Similar to stabilizer assembly 408 of FIG. 4 discussed above,
stabilizer assembly 608 may allow arms 422 to be selectively
retracted and extended with cutters 442, 444 to ream borehole 402
while drilling.
[0047] Referring now to FIG. 7, a bottom hole assembly 700 in
accordance with a seventh embodiment of the present invention is
schematically shown drilling a borehole 402 in a subterranean
formation 404. Bottom hole assembly 700 includes a drill bit 706, a
stabilizer assembly (preferably a stabilized underreamer, as shown)
708, and a drilling assembly 712. Drilling assembly 712, preferably
includes a drive mechanism 714 and a directional mechanism 716. In
the embodiment shown in FIG. 7, drive mechanism 714 includes a
positive displacement mud motor and directional mechanism 716
includes a bent housing. Bottom hole assembly 700 of FIG. 7 differs
from bottom hole assembly 400 of FIG. 4 in that a flex member 710
is integrated into a housing of drilling assembly 712. In the case
of a positive displacement mud motor, the preferred location for
the flexible housing is between the stator of the mud motor and the
bend. Flexible section 710 may be integrated into the bent housing
716 itself. As such, while drilling a deviated portion of wellbore
402, flex member 710 incorporated into housing of drilling assembly
712 absorbs bending moment and thereby relieves the stabilized
underreamer 708 and motor output shaft 718 of excessive side loads
and bending stress. As such, an output shaft (not shown) extends
from drive mechanism 714 through flex member 710 and bent housing
directional mechanism 716 en route to the remainder (i.e.

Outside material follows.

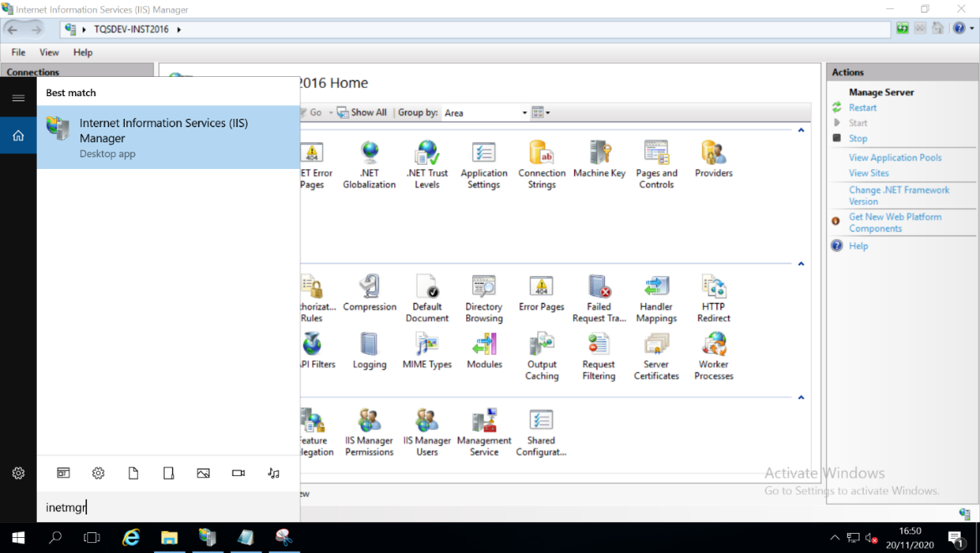The height and width of the screenshot is (553, 980).
Task: Collapse the first feature group with chevron
Action: [x=801, y=131]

stabilizer assembly 708 and drill bit 706) of bottom hole assembly
700.
[0048] Referring briefly to FIG. 8, bottom hole assembly 700 of
FIG. 7 is shown schematically drilling borehole 402 in a straight
hole condition. Particularly, in straight hole, the entire
drillstring is rotated from the surface to drive drill bit 706 and
stabilizer assembly 708. As such, flex housing 710 of drilling
assembly 712 is shown absorbing bending moments and side loads
created by surface rotation of BHA 700 with bent housing
directional mechanism 716 in a straight hole. It should be
understood that the bending of flex member 710 is severely
exaggerated in FIG. 8 for illustrative purposes and that the amount
of bend experienced by flex member 710 in drilling assembly 712
will be much less. Nonetheless, FIG. 8 depicts flex member 710
absorbing bending moments generated when a bent housing directional
mechanism 716 is run in a straight hole. It should be understood
that FIGS. 1, 3, 4, and 6, while not showing their respective
bottom hole assemblies (100, 300, 400, and 600) in straight hole
situations, would exhibit similar bending moment absorption in
their respective flex members 110, 310, 410, and 610.
[0049] Referring now to FIG. 9, a bottom hole assembly 900 in
accordance with a eighth embodiment of the present invention is
schematically shown drilling a borehole 402 in a subterranean
formation 404. Bottom hole assembly 900 includes a drill bit 906, a
stabilizer assembly (shown as a stabilized underreamer) 908, and a
drilling assembly 912. Drilling assembly 912, preferably includes a
drive mechanism 914 and a directional mechanism 916. In the
embodiment shown in FIG. 9, drive mechanism 914 is depicted as a
drill string and directional mechanism 916 includes a point-the-bit
rotary steerable system. While drive mechanism 914 is depicted as a
distal end of a drillstring rotated from the surface, it should be
understood that a positive displacement mud motor may be used as
well. Similarly to BHA 700 of FIG. 7 discussed above, BHA 900 of
FIG. 9 differs from bottom hole assemblies discussed above in that
a flex member 910 is integrated into a housing of drilling assembly
912. As such, while drilling a deviated portion of wellbore 402,
flex member 910 incorporated into housing of drilling assembly may
912 absorb bending stresses rather than have those bending stresses
negatively affect other BHA 900 components.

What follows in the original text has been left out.